No. In some cases junior employees may develop certain skills that apply to only one industry (e.g. bank modeling in FIG IB), but the vast majority of a junior skillset is industry agnostic. I started my career at an industry-focused boutique, lateraled to a coverage group at a MM after a year, and then moved into corp dev after spending a year at this MM. All three of these roles were in three completely different industries.

 

People say that, but in practice switching careers via an MBA is a much more difficult prospect than people generally make it out to be unless you had a generalist role or functional overlap in your pre-MBA career.

 

I'll echo the idea that skill set> industry knowledge at your stage.

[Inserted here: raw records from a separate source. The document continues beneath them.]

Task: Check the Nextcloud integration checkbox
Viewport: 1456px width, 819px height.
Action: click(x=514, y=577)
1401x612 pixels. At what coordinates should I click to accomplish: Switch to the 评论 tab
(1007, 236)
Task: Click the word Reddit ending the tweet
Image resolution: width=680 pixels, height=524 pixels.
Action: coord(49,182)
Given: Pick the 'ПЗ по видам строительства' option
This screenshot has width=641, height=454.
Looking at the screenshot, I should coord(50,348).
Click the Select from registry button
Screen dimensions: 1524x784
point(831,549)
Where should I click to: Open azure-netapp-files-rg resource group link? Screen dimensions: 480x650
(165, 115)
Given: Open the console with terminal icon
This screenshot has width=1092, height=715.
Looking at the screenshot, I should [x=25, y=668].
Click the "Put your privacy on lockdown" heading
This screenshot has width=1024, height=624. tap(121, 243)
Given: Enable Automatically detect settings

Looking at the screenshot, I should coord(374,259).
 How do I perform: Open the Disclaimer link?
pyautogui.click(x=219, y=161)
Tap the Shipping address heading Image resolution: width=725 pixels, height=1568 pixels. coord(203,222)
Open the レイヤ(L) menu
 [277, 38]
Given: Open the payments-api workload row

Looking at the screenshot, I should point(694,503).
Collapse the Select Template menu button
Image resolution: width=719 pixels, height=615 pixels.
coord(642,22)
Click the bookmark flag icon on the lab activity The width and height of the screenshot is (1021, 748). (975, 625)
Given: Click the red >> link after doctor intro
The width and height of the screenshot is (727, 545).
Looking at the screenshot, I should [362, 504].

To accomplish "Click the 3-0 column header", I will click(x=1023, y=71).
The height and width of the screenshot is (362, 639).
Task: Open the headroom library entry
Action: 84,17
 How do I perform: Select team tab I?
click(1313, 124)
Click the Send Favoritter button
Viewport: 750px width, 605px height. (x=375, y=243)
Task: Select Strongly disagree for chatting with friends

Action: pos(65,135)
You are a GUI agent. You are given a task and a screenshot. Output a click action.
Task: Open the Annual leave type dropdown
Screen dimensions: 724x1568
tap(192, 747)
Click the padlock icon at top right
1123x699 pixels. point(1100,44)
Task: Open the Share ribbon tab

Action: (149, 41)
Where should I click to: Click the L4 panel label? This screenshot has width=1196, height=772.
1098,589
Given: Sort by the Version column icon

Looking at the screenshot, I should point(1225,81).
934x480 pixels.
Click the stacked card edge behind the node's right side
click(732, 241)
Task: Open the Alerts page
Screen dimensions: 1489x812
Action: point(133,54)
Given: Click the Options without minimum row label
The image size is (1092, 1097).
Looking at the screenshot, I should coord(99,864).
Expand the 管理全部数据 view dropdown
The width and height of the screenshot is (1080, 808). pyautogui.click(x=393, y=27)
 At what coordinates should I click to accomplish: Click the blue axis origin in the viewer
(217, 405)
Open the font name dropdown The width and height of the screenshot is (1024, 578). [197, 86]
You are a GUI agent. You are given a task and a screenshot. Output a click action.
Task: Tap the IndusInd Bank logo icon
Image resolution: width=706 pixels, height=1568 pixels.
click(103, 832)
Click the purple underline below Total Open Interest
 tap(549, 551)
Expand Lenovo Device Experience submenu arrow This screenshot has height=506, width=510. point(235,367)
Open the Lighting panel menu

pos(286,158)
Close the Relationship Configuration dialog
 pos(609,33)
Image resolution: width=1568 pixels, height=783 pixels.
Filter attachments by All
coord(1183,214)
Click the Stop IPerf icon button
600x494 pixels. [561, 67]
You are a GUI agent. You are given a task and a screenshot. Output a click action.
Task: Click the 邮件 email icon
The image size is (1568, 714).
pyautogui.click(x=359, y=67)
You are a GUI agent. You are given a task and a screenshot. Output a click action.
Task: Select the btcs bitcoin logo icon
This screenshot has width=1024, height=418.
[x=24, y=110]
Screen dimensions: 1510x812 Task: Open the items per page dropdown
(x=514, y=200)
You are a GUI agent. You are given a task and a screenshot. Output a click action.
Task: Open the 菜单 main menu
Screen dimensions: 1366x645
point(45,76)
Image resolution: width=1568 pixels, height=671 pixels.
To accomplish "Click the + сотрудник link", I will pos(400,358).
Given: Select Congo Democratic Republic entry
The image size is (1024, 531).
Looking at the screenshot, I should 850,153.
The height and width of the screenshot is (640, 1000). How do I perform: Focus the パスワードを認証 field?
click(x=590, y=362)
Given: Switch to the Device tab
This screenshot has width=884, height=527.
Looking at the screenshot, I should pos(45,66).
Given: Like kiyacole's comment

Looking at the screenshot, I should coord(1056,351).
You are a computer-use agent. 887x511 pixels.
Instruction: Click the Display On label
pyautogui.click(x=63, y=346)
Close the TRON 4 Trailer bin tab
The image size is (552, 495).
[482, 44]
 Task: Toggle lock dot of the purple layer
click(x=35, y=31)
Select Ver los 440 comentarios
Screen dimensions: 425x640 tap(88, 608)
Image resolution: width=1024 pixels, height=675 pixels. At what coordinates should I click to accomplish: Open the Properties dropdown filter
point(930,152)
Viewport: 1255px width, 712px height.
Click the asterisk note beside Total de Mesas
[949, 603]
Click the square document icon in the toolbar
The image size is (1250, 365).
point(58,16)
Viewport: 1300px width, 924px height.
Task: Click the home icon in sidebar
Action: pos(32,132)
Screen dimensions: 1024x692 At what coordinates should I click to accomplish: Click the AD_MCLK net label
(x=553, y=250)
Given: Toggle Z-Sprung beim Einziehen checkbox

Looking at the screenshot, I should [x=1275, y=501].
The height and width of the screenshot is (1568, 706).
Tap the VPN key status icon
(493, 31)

It's doubtful that you'll be able to jump straight to MBB consulting, mostly because their hiring is very structured. Top MBA -> MBB should be doable, though. As an admittedly anecdotal counterpoint, I know a guy who did a poly sci master's at a fucking state school satellite campus, got a F500 strategy analyst job, and then jumped to tier 2 strategy consulting, so I guess you never know.

 

Most of the time. Niche industries with unusual IS/BS drivers like commercial banking can be harder, and it can also be a bit harder to transfer from a capital unintensive industry to a capital intensive one and vice versa.

 

It depends on the group, and what you do there. If you are in an industry group, and try to move to market research at a large investment firm, you will probably cover the same sector. It's also easier to move to the Strat/CorpDev division of companies you cover, although that's more because you are exposed to the companies.

Otherwise, they can open up certain opportunities. For instance, FIG will let you work for FI-centric PE firms, while Tech will naturally make you more attractive to VC and tech funds.

However, if you wanted to move to a traditional PE firm, you would ideally have "normal" modeling experience, as opposed to something unusual like Real Estate, Power & Utilities, or certain parts of FIG (Insurance and Banks, namely). Basically, any coverage group where you do standard, EBITDA based models will let you move to PE.

Product groups keep your options open, but it would be tougher to go from M&A to Riverstone than it would be from Energy, for instance.

 

Interesting post West Coast. I have heard both sides of the debate for sure and it seems uncertain...but that makes sense. Thanks, great post. Any other people with stories or advice would be awesome.

XX
 

It doesn't matter much where you come from or where you go in corporate. You pick up a lot of valuable skills in each industry which are very applicable to others and help round out your business acumen.

Where specialization is important is if you're running your own business whether you're a consultant, marketer, supply chain manager, boutique M&A banker etc. If you're specialized in a specific industry clients will generally feel more comfortable using your services because you're more knowledgable, specialized, and focused in their particular field. Specializing gives you more selling points in a pitch. In addition, you can generally charge more for your services and your name is traveling around in a smaller referral pool associated with that industry.

"A man can convince anyone he's somebody else, but never himself."